Exercise
Pull from the data below each line where the word "home" occurs, and copy it.

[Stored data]
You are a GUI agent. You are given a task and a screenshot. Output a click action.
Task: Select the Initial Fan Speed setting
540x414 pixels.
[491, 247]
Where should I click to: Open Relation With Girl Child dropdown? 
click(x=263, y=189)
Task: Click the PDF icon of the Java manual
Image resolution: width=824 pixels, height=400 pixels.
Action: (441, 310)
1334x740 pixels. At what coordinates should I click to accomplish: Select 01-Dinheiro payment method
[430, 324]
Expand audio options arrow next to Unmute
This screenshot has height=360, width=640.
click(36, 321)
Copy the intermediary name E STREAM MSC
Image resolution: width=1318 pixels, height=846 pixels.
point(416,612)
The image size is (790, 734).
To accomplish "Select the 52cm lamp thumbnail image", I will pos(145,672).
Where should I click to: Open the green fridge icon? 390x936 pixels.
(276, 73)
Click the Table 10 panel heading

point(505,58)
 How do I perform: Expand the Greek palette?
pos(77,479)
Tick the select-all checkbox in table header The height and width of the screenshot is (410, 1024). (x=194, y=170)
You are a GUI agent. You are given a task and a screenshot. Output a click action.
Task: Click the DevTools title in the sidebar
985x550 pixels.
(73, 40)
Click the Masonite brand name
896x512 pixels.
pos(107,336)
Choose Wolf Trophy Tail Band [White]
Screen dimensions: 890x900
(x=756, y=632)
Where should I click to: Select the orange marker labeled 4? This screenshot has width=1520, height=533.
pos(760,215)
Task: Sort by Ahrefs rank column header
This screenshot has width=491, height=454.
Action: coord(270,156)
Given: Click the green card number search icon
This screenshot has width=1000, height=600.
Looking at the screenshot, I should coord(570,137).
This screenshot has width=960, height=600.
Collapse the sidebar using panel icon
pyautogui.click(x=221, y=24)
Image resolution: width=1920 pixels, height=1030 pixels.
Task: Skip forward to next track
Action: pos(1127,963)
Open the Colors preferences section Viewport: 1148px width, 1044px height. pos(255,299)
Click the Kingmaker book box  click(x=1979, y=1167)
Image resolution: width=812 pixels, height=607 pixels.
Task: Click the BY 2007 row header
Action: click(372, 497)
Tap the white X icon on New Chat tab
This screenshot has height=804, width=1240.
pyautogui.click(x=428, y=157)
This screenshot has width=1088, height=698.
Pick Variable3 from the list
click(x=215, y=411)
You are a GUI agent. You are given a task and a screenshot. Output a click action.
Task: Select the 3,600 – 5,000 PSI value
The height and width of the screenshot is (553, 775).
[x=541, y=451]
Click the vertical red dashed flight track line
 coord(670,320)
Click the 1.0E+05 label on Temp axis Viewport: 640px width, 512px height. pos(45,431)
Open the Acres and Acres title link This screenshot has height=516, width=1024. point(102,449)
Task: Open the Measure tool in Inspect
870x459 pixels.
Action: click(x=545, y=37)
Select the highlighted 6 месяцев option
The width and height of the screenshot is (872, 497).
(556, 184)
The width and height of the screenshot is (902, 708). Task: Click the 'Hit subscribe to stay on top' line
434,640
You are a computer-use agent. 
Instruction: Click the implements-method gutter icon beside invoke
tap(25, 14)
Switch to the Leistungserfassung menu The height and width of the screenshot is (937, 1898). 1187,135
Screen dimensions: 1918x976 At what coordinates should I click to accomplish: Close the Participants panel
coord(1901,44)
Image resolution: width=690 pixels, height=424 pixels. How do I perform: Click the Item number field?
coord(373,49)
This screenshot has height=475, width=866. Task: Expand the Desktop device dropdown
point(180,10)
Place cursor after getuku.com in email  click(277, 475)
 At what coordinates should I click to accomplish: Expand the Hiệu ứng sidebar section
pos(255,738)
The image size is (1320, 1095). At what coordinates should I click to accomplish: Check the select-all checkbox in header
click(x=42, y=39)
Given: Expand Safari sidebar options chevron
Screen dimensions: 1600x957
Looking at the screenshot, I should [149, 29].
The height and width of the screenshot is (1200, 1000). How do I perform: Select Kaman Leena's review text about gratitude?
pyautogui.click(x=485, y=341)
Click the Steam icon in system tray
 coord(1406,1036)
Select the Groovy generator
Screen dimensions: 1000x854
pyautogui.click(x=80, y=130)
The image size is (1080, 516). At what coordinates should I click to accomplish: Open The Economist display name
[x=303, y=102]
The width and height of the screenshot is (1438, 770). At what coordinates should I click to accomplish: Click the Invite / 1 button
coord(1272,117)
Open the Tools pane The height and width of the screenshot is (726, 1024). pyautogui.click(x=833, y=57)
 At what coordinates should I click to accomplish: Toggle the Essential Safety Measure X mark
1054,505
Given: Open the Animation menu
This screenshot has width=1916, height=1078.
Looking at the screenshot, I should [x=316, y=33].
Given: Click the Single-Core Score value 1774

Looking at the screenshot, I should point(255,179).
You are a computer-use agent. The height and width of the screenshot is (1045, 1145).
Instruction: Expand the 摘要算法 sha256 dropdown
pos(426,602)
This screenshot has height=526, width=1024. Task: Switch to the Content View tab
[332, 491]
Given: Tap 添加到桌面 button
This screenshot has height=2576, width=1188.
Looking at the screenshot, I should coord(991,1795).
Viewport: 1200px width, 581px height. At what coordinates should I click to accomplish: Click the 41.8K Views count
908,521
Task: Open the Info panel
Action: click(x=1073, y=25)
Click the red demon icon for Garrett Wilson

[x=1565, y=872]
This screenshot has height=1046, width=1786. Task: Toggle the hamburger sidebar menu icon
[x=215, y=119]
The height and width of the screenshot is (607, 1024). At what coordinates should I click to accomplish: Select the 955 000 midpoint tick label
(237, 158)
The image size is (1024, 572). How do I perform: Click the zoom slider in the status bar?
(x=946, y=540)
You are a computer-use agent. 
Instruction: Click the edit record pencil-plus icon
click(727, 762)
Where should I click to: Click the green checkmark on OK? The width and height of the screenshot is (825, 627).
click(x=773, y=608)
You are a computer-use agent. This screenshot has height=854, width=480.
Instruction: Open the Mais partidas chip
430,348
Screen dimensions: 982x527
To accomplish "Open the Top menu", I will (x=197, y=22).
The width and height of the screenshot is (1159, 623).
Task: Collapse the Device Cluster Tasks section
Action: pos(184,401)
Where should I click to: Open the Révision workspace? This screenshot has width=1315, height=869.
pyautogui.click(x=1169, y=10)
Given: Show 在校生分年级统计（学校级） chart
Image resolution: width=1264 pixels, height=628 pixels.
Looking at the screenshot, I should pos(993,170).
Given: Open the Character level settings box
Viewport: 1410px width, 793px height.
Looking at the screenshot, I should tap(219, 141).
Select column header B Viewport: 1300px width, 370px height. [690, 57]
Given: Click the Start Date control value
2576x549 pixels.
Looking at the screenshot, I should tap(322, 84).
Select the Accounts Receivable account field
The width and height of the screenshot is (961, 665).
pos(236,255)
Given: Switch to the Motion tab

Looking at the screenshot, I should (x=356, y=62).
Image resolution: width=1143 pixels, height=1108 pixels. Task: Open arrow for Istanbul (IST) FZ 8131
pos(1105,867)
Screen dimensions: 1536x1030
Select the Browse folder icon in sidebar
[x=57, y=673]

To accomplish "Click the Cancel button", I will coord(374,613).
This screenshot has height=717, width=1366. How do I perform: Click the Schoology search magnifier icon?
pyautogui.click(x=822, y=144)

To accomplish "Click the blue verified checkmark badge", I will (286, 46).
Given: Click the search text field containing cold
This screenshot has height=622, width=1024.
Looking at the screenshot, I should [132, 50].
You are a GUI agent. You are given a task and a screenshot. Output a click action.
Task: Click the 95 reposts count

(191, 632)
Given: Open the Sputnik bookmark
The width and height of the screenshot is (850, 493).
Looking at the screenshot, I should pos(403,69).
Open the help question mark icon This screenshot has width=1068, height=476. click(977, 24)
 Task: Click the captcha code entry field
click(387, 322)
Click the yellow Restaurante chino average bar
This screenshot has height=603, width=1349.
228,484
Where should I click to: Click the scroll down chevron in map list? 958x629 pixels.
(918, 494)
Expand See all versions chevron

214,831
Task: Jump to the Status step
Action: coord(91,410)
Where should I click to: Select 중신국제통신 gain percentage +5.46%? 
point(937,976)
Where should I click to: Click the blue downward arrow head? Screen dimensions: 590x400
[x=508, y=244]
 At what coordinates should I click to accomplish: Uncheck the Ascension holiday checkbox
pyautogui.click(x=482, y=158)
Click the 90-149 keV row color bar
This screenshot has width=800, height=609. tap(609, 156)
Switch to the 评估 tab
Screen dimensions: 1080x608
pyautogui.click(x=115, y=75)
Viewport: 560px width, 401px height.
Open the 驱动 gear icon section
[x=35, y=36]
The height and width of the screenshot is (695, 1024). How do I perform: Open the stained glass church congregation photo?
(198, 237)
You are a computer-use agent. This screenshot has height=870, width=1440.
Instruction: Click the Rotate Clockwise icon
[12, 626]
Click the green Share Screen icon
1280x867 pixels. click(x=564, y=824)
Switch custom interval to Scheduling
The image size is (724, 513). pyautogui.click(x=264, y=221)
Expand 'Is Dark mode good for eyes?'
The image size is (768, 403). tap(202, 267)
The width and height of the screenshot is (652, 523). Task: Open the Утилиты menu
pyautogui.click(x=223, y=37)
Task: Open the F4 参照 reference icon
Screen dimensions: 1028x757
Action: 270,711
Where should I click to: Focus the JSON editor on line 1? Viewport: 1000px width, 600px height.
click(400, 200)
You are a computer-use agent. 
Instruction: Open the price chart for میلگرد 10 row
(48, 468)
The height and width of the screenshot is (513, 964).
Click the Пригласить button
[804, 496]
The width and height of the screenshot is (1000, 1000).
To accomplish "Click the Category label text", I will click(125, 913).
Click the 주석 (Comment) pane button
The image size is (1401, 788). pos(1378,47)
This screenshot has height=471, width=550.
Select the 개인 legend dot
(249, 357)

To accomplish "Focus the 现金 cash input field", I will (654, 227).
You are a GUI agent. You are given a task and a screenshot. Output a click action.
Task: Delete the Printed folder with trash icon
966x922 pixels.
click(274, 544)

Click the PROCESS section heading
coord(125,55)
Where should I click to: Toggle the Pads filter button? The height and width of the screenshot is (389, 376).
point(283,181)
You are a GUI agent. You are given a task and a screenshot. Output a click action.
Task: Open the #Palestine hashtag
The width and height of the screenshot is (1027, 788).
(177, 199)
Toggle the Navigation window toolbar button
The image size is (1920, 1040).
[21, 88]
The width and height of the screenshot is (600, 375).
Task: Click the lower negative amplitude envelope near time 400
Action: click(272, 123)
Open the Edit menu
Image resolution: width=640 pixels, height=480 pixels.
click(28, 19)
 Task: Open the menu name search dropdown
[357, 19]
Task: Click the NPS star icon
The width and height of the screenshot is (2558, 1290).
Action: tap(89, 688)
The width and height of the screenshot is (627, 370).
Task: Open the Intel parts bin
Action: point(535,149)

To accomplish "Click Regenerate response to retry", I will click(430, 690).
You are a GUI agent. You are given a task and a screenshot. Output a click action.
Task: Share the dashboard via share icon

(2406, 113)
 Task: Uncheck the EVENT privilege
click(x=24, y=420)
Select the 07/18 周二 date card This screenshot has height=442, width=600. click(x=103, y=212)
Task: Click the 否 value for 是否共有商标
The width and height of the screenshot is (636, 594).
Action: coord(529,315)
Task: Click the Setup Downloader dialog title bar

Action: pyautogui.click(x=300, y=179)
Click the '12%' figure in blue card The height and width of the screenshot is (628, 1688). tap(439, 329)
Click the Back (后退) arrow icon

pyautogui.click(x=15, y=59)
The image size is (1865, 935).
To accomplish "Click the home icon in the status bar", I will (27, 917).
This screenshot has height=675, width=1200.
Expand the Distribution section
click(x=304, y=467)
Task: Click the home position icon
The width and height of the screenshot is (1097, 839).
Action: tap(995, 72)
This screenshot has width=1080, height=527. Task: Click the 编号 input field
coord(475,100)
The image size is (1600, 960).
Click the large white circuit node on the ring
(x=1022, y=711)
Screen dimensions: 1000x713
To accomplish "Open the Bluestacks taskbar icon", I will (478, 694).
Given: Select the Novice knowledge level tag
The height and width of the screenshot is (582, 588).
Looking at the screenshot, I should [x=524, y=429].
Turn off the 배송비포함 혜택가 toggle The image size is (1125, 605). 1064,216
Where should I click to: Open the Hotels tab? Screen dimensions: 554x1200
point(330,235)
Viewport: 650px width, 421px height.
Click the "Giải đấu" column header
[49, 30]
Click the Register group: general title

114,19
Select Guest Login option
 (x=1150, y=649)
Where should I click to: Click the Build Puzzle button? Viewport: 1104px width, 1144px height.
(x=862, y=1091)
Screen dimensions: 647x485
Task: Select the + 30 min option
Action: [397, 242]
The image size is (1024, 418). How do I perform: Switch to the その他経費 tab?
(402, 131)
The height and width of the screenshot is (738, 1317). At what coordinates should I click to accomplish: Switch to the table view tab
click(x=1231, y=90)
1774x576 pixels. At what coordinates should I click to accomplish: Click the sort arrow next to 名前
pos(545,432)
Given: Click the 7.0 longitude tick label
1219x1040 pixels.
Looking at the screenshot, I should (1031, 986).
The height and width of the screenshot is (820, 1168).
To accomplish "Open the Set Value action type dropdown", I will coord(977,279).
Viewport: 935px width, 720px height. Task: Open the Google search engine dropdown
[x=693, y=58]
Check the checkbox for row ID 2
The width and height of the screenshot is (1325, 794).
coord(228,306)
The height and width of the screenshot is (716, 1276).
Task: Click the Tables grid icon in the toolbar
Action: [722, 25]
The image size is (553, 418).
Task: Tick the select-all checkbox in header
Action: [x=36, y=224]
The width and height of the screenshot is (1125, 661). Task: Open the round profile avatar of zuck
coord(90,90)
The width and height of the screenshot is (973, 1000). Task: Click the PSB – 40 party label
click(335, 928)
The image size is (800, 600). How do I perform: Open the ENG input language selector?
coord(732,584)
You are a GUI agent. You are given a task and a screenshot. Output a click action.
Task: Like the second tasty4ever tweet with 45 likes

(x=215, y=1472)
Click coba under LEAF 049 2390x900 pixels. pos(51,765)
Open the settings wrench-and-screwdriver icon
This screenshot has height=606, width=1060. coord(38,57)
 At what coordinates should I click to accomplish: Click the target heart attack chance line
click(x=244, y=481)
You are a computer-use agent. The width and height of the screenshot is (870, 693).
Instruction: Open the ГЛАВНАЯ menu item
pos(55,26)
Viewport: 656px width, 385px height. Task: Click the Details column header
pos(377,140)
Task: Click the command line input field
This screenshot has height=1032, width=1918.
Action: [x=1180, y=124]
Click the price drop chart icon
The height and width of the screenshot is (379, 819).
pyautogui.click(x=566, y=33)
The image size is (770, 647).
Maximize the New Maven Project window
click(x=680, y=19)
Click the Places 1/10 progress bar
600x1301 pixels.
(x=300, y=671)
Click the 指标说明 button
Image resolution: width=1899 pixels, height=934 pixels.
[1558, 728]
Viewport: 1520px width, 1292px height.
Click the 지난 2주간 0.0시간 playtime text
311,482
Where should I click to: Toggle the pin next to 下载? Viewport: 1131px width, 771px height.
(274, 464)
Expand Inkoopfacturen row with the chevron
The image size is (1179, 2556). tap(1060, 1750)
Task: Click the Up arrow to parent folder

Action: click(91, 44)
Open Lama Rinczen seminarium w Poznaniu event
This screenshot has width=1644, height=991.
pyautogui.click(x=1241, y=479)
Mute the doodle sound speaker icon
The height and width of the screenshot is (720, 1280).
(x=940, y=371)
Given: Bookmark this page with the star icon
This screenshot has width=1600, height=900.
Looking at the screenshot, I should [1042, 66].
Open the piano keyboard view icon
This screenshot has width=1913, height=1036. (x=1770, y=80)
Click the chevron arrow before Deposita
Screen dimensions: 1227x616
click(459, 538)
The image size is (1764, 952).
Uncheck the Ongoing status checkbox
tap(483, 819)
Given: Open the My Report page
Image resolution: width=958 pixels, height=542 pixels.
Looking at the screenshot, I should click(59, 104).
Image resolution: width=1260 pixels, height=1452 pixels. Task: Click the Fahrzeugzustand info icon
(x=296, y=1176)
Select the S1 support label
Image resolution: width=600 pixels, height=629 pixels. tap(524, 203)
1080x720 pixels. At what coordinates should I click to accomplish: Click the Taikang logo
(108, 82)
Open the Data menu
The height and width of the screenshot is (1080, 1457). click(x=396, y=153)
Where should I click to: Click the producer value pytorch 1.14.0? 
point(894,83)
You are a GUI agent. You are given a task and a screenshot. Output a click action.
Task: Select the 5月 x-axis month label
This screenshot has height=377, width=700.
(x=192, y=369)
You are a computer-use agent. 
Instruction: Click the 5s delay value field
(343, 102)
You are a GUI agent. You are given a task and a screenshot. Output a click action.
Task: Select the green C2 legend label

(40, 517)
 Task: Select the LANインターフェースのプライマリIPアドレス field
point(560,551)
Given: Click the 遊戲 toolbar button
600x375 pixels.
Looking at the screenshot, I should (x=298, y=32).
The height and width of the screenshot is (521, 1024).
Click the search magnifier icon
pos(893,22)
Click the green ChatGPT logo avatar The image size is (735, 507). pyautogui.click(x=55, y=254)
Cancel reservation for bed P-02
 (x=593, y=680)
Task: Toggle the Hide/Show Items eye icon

Reply
To accomplish "Click the home icon in the status bar", I will (27, 917).
Task: Click the home position icon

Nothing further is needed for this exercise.